What to do:
Locate every line in the items below that contains the string "output" and copy each of those lines in full.

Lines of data
:::
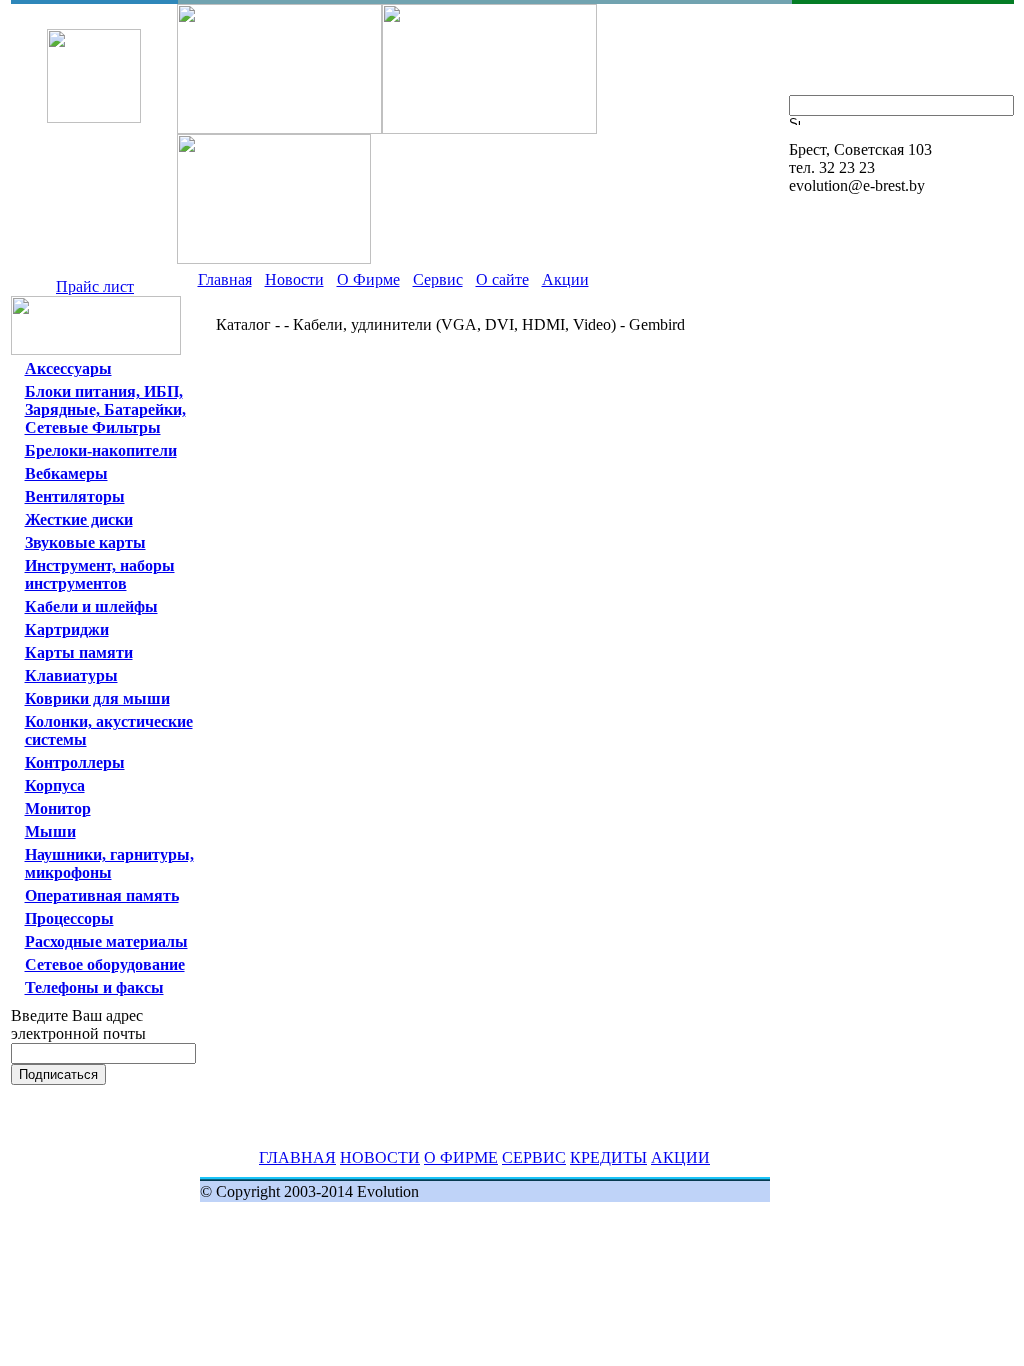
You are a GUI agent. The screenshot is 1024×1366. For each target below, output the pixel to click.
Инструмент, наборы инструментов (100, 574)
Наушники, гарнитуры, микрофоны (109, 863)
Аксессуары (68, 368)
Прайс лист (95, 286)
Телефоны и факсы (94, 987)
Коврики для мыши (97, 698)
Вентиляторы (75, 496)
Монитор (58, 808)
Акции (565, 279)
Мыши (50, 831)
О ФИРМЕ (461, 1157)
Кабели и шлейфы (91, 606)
:::
Worked solution:
You are a GUI agent. The screenshot is 1024×1366. For each target below, output the pixel to click.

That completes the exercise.